====== Data ======

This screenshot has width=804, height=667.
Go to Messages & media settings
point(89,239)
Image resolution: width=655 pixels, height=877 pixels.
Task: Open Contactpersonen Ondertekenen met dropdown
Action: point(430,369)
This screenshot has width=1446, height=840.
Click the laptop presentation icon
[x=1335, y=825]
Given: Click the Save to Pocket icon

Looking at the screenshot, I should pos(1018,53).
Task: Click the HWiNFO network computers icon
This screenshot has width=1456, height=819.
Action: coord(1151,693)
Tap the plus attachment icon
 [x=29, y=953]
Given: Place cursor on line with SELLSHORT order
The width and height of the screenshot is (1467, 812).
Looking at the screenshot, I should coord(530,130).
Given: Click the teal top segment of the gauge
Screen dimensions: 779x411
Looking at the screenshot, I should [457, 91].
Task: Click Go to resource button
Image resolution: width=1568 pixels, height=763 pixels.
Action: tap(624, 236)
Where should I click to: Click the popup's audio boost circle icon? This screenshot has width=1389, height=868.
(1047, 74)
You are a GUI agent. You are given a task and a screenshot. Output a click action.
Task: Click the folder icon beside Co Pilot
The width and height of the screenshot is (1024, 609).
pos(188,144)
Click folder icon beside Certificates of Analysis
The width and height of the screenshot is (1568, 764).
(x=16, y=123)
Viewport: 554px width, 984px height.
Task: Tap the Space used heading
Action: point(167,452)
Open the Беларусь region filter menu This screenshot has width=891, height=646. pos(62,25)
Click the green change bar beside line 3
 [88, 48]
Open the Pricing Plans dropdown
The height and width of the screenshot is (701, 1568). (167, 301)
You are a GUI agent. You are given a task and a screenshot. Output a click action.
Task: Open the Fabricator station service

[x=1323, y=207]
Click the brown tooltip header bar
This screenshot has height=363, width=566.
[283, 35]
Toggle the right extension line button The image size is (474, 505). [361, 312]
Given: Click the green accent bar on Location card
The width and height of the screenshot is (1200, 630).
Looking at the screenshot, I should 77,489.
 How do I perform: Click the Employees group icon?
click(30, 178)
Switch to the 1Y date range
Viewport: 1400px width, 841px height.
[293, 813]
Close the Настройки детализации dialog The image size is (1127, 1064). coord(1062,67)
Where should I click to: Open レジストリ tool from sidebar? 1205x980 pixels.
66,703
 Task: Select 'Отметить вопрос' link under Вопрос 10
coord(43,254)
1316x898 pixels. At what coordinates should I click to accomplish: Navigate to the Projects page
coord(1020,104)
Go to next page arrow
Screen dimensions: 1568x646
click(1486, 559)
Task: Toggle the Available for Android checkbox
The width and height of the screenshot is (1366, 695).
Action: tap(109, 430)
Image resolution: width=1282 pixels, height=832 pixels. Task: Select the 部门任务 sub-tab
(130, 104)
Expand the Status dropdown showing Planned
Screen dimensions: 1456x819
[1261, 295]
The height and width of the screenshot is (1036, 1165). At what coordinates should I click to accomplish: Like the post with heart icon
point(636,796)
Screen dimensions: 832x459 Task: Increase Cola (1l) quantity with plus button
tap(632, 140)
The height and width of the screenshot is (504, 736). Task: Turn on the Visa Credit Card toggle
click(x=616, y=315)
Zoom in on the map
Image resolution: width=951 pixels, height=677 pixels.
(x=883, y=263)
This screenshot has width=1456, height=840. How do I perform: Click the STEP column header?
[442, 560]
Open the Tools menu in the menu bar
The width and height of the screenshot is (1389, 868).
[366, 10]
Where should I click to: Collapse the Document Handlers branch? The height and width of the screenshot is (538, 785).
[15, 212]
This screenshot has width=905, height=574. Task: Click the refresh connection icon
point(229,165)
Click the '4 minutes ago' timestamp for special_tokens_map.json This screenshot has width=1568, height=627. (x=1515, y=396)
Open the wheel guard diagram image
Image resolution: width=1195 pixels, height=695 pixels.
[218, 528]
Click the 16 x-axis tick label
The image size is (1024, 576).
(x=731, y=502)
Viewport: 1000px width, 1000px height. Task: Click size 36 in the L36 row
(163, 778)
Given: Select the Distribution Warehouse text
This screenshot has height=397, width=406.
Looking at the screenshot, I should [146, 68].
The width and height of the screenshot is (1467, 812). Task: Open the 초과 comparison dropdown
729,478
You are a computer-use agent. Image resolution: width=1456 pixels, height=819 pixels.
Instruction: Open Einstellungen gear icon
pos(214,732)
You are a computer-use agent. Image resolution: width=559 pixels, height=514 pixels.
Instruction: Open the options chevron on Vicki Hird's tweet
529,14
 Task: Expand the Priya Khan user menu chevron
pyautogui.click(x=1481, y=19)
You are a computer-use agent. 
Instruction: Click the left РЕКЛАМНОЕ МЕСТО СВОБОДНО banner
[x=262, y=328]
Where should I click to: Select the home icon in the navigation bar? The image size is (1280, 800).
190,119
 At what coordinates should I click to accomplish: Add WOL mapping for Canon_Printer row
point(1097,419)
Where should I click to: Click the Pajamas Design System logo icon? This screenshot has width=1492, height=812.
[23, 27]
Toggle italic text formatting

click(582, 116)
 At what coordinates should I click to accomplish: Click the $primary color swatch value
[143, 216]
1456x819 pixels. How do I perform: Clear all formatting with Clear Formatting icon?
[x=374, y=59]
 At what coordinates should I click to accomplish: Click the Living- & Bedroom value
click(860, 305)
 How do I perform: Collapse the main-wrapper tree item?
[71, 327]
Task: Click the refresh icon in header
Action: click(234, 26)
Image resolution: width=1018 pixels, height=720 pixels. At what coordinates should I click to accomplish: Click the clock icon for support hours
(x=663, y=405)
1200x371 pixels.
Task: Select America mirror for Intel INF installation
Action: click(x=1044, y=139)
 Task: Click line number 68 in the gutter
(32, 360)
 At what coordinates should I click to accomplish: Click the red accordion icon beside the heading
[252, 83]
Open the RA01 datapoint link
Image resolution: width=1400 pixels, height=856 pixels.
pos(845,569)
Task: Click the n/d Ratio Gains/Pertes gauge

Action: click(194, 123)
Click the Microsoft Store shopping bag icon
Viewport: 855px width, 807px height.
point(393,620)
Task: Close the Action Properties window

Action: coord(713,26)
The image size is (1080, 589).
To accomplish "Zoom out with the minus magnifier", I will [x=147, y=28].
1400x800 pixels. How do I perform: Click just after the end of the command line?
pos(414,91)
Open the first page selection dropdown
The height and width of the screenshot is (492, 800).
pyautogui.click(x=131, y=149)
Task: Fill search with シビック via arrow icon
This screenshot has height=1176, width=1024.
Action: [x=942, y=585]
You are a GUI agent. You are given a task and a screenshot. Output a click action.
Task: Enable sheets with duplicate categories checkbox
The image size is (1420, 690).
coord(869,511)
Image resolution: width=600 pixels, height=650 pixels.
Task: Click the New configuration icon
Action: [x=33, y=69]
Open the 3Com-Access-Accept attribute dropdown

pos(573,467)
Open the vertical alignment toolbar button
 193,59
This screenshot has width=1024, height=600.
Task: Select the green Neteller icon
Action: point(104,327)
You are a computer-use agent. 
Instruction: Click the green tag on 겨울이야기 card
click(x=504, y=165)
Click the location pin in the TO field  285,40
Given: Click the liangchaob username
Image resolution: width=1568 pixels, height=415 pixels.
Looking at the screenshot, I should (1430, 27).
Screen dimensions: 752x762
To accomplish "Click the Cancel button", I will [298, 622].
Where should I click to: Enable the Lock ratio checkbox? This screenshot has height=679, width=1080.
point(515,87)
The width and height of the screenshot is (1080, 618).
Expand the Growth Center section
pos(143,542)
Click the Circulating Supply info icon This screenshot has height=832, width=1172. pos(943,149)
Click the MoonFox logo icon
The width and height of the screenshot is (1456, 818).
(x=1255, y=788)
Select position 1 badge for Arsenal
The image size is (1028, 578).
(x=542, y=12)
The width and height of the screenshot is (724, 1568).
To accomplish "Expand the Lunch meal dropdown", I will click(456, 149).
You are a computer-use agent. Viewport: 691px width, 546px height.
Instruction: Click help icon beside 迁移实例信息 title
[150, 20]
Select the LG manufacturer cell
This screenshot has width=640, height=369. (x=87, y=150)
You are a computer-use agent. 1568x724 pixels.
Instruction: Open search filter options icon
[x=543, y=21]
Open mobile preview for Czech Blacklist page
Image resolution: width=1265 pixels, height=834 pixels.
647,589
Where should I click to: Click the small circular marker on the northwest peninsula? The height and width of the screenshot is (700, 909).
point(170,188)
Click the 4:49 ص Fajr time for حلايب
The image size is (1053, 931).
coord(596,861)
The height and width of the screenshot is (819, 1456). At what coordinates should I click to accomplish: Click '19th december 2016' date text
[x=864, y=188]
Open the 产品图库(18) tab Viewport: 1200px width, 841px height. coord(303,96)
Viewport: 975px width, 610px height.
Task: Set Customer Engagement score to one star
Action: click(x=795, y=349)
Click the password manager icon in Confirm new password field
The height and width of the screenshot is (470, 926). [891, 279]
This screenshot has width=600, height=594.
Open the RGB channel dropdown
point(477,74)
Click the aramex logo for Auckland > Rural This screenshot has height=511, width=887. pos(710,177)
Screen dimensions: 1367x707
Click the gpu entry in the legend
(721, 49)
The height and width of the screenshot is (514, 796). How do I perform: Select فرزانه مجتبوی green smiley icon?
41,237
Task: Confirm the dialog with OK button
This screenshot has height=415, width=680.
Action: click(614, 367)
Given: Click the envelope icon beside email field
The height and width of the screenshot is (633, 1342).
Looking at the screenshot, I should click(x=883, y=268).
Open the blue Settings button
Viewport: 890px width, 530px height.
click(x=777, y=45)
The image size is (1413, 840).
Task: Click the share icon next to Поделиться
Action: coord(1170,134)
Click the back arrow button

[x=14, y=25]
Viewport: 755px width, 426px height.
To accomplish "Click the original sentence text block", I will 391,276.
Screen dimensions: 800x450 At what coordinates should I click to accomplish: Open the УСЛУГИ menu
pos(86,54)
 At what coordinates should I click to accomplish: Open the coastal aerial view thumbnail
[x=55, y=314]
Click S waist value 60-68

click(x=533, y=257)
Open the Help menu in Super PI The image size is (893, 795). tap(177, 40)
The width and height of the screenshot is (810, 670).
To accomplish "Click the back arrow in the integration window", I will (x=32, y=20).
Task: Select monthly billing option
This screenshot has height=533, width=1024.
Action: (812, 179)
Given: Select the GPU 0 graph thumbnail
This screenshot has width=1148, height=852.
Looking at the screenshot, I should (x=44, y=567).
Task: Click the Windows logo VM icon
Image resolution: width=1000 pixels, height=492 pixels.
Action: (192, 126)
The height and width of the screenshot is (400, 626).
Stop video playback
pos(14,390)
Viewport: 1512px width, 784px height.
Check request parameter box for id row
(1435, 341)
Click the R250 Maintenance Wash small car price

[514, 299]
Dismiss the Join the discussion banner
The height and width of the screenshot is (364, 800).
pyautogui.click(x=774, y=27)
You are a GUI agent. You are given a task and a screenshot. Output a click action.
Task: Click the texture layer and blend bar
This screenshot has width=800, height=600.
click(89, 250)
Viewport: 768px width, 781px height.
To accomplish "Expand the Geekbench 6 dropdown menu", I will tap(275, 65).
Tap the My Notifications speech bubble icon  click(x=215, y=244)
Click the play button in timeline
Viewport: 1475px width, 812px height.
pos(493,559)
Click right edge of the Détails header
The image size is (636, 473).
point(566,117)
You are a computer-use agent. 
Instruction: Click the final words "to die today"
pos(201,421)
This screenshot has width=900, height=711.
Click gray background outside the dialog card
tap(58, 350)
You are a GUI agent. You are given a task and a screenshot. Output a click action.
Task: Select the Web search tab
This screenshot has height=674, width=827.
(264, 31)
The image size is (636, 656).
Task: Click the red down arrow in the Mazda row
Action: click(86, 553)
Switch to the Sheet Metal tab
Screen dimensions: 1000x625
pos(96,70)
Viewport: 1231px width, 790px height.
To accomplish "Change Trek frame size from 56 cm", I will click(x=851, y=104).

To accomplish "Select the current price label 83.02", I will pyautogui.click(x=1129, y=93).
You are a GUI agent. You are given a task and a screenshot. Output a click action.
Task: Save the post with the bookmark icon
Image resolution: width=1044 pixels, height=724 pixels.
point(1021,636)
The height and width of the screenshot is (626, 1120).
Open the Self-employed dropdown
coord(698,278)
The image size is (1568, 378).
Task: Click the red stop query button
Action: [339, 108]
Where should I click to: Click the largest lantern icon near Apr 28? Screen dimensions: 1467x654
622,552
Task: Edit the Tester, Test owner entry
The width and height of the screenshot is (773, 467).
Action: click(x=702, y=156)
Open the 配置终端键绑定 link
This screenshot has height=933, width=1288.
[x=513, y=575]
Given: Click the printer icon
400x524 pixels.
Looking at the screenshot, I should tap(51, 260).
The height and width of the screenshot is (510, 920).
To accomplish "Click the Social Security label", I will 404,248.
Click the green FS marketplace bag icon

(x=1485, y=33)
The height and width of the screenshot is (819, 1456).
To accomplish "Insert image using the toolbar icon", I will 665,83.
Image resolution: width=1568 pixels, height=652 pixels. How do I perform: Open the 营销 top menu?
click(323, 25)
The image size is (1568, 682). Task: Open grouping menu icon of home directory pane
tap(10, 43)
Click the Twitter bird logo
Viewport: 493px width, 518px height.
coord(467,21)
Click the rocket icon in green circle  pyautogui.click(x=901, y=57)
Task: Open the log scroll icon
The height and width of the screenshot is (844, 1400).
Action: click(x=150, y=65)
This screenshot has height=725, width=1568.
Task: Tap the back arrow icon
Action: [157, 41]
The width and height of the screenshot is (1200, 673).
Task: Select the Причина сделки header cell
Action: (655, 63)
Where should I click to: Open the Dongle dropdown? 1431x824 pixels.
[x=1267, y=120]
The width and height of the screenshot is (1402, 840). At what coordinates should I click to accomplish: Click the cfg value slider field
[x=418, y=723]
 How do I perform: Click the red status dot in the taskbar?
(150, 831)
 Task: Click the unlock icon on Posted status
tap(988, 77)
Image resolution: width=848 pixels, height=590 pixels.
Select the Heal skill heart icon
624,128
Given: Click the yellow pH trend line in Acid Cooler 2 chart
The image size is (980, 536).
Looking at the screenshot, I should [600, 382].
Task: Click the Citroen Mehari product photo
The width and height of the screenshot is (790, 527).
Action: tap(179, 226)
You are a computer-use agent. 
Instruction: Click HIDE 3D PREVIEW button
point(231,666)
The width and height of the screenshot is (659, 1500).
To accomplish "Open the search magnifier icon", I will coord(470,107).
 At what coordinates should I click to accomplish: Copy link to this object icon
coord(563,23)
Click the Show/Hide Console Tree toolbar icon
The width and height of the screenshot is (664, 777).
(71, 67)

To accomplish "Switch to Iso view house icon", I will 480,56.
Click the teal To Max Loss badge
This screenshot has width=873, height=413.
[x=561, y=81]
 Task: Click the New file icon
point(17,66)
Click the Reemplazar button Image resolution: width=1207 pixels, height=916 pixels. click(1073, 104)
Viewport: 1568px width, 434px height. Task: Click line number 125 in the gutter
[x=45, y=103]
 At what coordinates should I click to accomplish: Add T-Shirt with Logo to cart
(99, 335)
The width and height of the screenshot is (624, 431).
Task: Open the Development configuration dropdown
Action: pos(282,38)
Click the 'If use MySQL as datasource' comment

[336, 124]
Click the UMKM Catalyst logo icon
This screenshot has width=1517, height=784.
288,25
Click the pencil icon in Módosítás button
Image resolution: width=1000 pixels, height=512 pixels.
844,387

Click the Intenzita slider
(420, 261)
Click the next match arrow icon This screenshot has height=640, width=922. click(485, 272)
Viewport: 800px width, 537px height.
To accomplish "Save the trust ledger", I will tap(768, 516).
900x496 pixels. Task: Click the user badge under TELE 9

======

## Objective
Return unchanged every line of the rows from the line with "Task: Close the Action Properties window" up to and including the line with "Click the location".

## Solution below
Task: Close the Action Properties window

Action: coord(713,26)
The image size is (1080, 589).
To accomplish "Zoom out with the minus magnifier", I will [x=147, y=28].
1400x800 pixels. How do I perform: Click just after the end of the command line?
pos(414,91)
Open the first page selection dropdown
The height and width of the screenshot is (492, 800).
pyautogui.click(x=131, y=149)
Task: Fill search with シビック via arrow icon
This screenshot has height=1176, width=1024.
Action: [x=942, y=585]
You are a GUI agent. You are given a task and a screenshot. Output a click action.
Task: Enable sheets with duplicate categories checkbox
The image size is (1420, 690).
coord(869,511)
Image resolution: width=600 pixels, height=650 pixels.
Task: Click the New configuration icon
Action: [x=33, y=69]
Open the 3Com-Access-Accept attribute dropdown

pos(573,467)
Open the vertical alignment toolbar button
 193,59
This screenshot has width=1024, height=600.
Task: Select the green Neteller icon
Action: point(104,327)
You are a computer-use agent. 
Instruction: Click the green tag on 겨울이야기 card
click(x=504, y=165)
Click the location pin in the TO field  285,40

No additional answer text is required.